--- WHAT TO PRODUCE ---
Only one stretch of the records below should be repeated. It starts with the line containing "Given: Click the Bookmark button in Links" and goes on through the line containing "Open the IO", exactly as written.
── RECORDS SUPPLIED ──
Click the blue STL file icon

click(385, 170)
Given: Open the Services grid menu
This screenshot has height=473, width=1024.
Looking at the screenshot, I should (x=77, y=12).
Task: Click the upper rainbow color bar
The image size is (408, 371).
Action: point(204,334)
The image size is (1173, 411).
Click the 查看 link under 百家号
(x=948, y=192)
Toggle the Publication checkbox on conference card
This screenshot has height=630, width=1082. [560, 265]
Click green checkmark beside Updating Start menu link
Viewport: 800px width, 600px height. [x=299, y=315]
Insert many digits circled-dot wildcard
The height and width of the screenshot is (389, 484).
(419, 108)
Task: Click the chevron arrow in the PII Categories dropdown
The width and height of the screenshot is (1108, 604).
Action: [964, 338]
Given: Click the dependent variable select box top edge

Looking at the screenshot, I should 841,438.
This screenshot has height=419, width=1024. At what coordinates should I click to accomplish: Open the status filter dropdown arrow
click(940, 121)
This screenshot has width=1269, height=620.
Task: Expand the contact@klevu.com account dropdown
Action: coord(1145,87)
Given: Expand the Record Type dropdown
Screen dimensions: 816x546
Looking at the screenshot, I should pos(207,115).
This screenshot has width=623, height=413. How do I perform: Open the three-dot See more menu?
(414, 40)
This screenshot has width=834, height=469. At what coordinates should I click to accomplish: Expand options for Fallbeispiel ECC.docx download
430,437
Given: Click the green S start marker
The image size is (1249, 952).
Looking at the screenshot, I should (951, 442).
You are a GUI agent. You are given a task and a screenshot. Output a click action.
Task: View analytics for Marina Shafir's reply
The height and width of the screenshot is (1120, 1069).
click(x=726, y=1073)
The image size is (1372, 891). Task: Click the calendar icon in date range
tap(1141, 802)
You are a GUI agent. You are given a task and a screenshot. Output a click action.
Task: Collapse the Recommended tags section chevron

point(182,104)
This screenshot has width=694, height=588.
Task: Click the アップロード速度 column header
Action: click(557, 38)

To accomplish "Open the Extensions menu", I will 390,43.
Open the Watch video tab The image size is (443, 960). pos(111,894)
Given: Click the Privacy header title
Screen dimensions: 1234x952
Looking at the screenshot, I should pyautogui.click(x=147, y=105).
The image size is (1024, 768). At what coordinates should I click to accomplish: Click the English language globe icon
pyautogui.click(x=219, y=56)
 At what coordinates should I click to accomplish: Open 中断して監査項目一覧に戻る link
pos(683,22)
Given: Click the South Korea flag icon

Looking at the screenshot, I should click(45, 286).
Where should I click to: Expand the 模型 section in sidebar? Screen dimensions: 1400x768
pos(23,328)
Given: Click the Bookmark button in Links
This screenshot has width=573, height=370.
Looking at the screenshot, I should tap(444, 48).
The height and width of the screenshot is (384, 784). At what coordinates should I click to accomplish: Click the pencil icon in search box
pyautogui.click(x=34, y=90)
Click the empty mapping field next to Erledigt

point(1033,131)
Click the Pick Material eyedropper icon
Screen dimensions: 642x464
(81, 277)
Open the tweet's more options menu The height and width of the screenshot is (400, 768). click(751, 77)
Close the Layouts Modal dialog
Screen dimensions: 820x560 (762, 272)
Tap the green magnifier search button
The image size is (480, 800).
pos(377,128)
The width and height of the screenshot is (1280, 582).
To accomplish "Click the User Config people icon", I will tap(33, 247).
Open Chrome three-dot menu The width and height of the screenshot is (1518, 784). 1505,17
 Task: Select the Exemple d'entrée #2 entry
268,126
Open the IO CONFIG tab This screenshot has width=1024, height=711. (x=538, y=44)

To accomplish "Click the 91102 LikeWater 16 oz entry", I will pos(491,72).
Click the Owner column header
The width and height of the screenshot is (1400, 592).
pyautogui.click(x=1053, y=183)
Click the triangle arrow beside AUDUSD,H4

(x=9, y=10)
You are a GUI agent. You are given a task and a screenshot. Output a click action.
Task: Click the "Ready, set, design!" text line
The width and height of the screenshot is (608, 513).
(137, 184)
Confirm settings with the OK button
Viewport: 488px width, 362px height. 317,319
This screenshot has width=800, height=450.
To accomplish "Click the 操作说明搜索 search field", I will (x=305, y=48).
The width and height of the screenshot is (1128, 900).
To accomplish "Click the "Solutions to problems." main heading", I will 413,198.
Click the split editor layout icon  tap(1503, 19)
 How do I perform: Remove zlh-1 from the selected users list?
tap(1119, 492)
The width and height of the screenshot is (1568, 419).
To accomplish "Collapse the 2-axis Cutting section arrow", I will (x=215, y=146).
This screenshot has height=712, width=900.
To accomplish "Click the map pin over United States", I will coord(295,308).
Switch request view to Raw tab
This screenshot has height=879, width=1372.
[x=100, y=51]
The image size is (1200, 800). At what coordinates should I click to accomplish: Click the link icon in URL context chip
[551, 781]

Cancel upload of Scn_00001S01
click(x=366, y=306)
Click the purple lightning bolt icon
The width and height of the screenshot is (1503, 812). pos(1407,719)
───
--- COMPLETED TASK ---
Given: Click the Bookmark button in Links
This screenshot has width=573, height=370.
Looking at the screenshot, I should tap(444, 48).
The height and width of the screenshot is (384, 784). At what coordinates should I click to accomplish: Click the pencil icon in search box
pyautogui.click(x=34, y=90)
Click the empty mapping field next to Erledigt

point(1033,131)
Click the Pick Material eyedropper icon
Screen dimensions: 642x464
(81, 277)
Open the tweet's more options menu The height and width of the screenshot is (400, 768). click(751, 77)
Close the Layouts Modal dialog
Screen dimensions: 820x560 (762, 272)
Tap the green magnifier search button
The image size is (480, 800).
pos(377,128)
The width and height of the screenshot is (1280, 582).
To accomplish "Click the User Config people icon", I will tap(33, 247).
Open Chrome three-dot menu The width and height of the screenshot is (1518, 784). 1505,17
 Task: Select the Exemple d'entrée #2 entry
268,126
Open the IO CONFIG tab This screenshot has width=1024, height=711. (x=538, y=44)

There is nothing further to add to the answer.